El artículo del mes

Oremos por las intenciones del papa Francisco por Pablo Cervera Barranco

 «Red Mundial de Oración» (Apostolado de la Oración) durante el mes de julio de 2020 

Orar por el papa y sus intenciones pertenece a la esencia de la vida cristiana. Nuestra oración por el sucesor de Pedro se encuentra a diario en la plega­ria eucarística, corazón de la celebración de la santa Misa: «Acuérdate, Señor, de tu Iglesia, extendida por toda la tie­rra, y con el papa Francisco…» 

El papa confía cada mes a su Red Mundial de Oración, el Apostolado de la Oración, dos intenciones (una anunciada al comienzo del año y la otra en la inmediatez del mes en curso) que expresan sus grandes preocupaciones por la humanidad y por la misión de la Iglesia.
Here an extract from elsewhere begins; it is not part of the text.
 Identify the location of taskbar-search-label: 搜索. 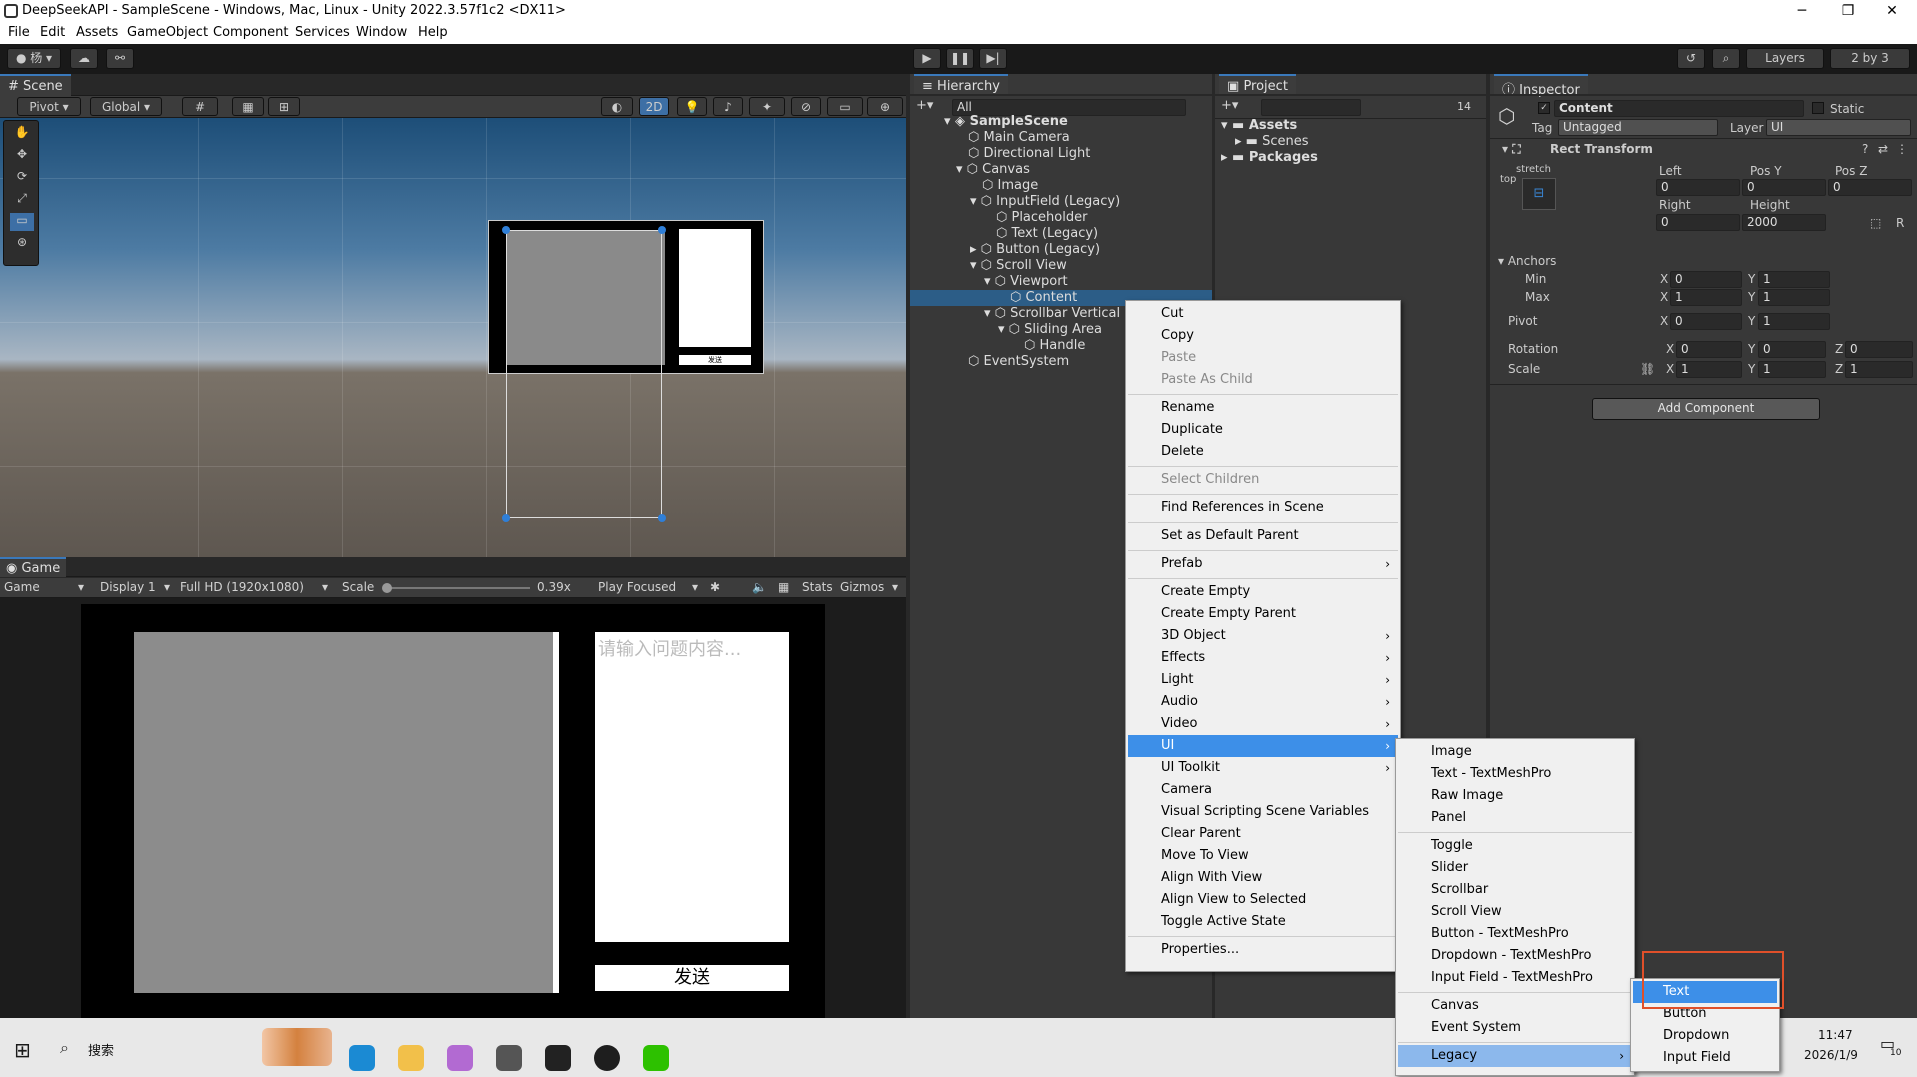
(101, 1050).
Son una convocatoria mundial para transformar nuestra plegaria en «gestos concretos». Resumen su plan de acción para movilizarnos cada mes por un propósito determinado que nos invita a construir un mundo más humano y más divino. 
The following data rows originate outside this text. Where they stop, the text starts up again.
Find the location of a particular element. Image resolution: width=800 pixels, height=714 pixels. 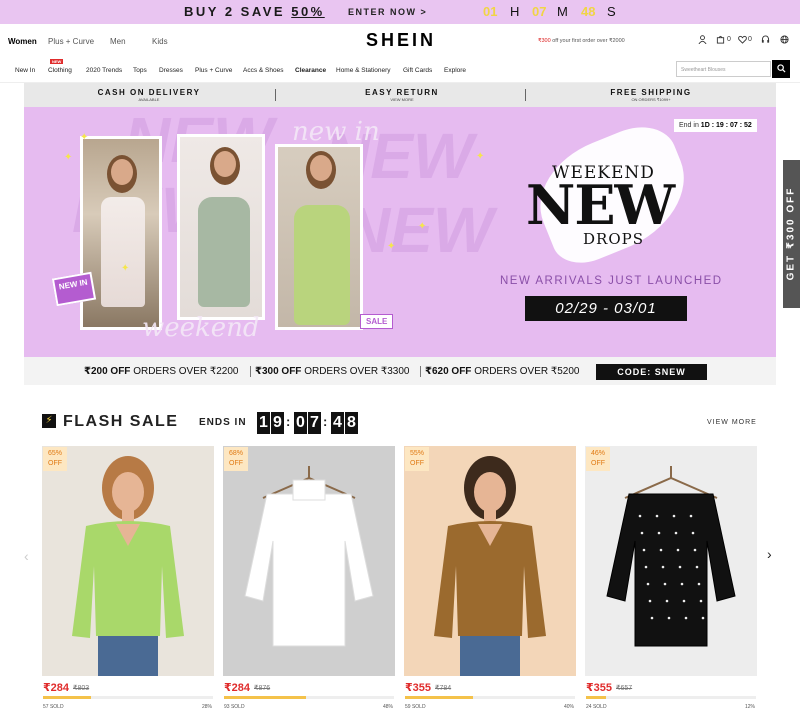

countdown-minutes-unit: M is located at coordinates (562, 12).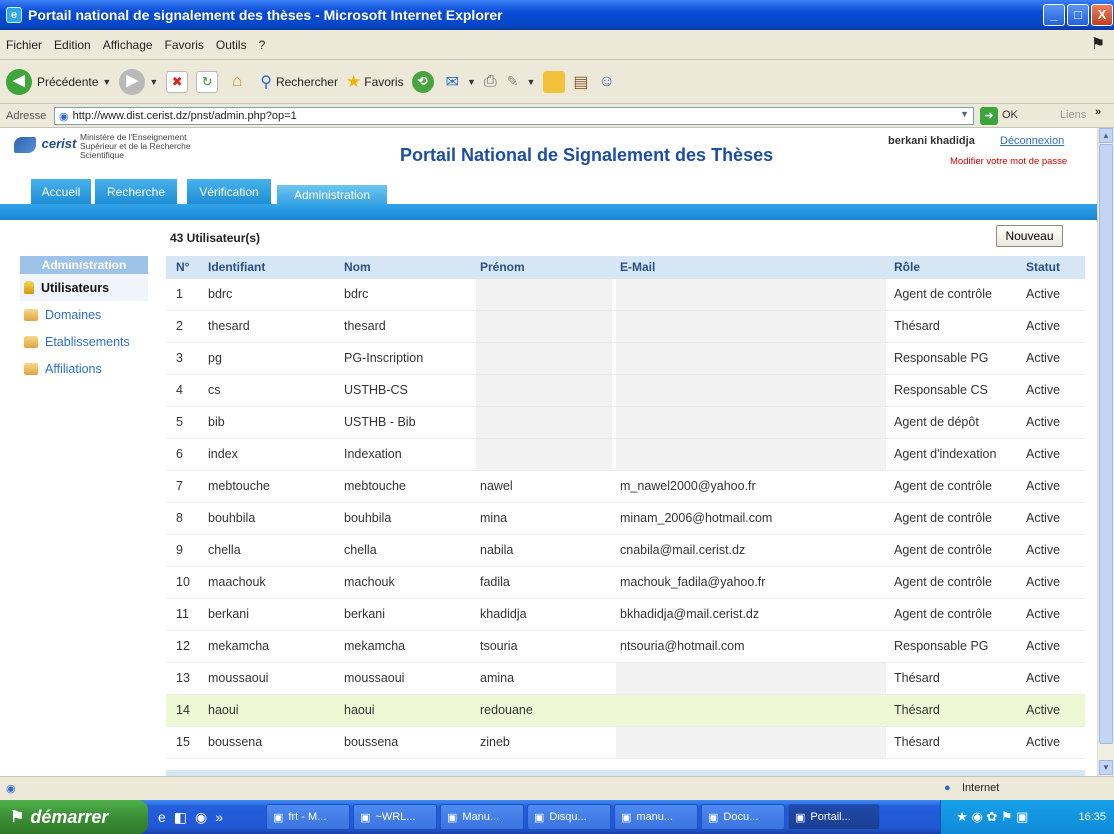 The image size is (1114, 834). What do you see at coordinates (1106, 768) in the screenshot?
I see `scroll-down-icon: ▼` at bounding box center [1106, 768]. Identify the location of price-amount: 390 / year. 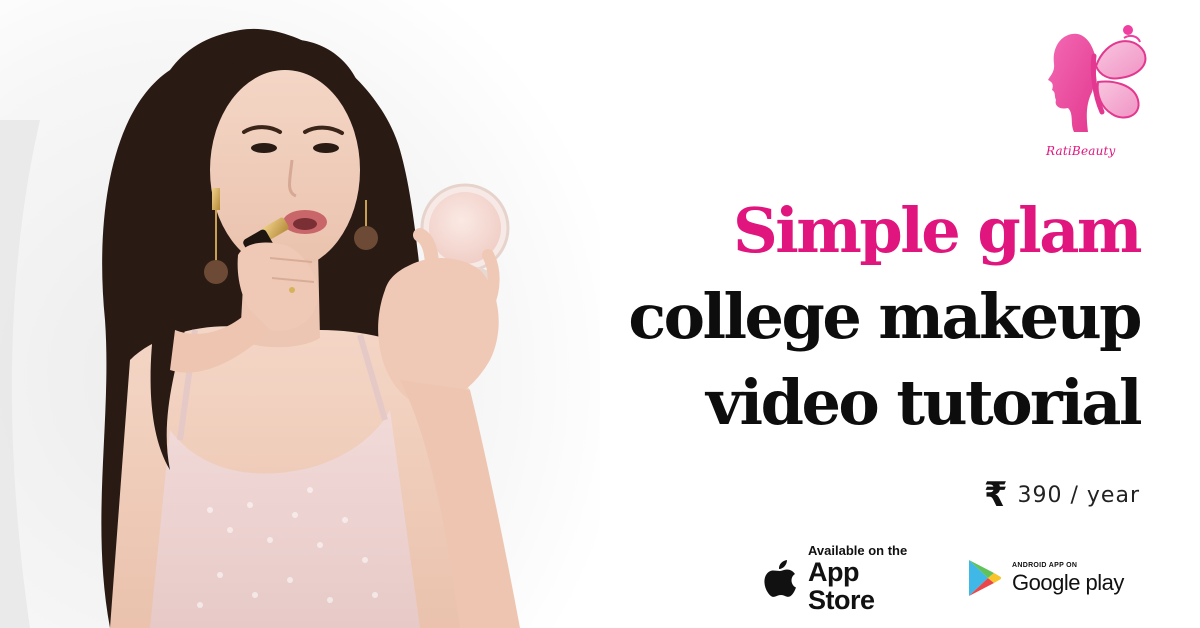
(1078, 495).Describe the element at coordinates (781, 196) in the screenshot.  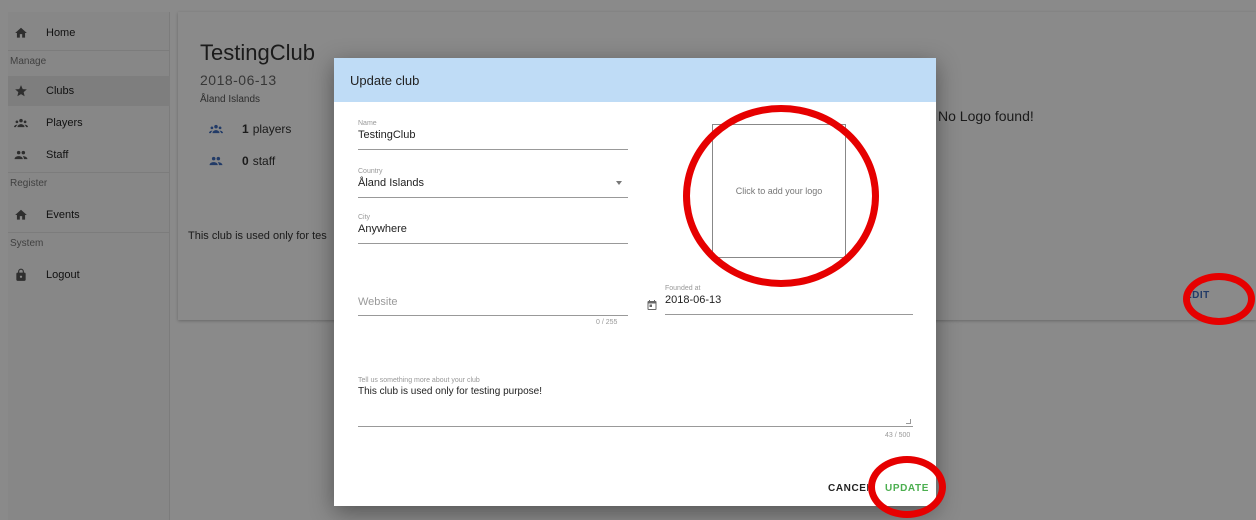
I see `annotation-circle-logo` at that location.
Universal: Nuestras familias 

Recemos para que las familias actuales sean acompa­ñadas con amor, respeto y consejo. 

La familia es el corazón de la vida humana y de la Iglesia. En ella se gestan las personas que, a través de las relacio­nes de amor, crecerán y forjarán la sociedad. Esas relaciones horizontales de amor se ven fortalecidas al ser insertadas y vividas desde la vida divina, es decir, desde la relación de amor de las Personas en la Trinidad. Escribía la H. Lucía de Fátima al hoy difunto cardenal Carlo Cafarra que el futuro de la humanidad se jugaba en la familia, porque, al ser imagen de la familia trinitaria, el enemigo de la naturaleza humana, es decir, Satanás, no tenía mayor empeño en su lucha contra Dios que luchar y destruir la familia. La necesidad de orar por la familia es perentoria porque en ella se juega el futuro de la humanidad y de la Iglesia. Que ninguna se sienta des­amparada sino apoyada en todo lo necesario para crecer y realizar su misión.

 

Ofrecimiento diario por la Iglesia y por el mundo 

 

V/ Ven, Espíritu Santo, 

inflama nuestro corazón 

en las ansias redentoras 

del Corazón de Cristo.

 

R/ Para que ofrezcamos de veras 

nuestras personas y obras, 

en unión con él por la redención del mundo.

 

Señor mío y Dios mío Jesucristo: 

por el Corazón Inmaculado de María 

me consagro a tu Corazón, 

 y me ofrezco contigo al Padre 

en tu santo sacrificio del altar, 

con mi oración y mi trabajo, 

sufrimientos y alegrías de hoy, 

en reparación de nuestros pecados 

y para que venga a nosotros tu reino.

  

Te pido en especial: 

por el Papa y sus intenciones, 

por nuestro obispo y sus intenciones, 

por nuestro párroco y sus intenciones.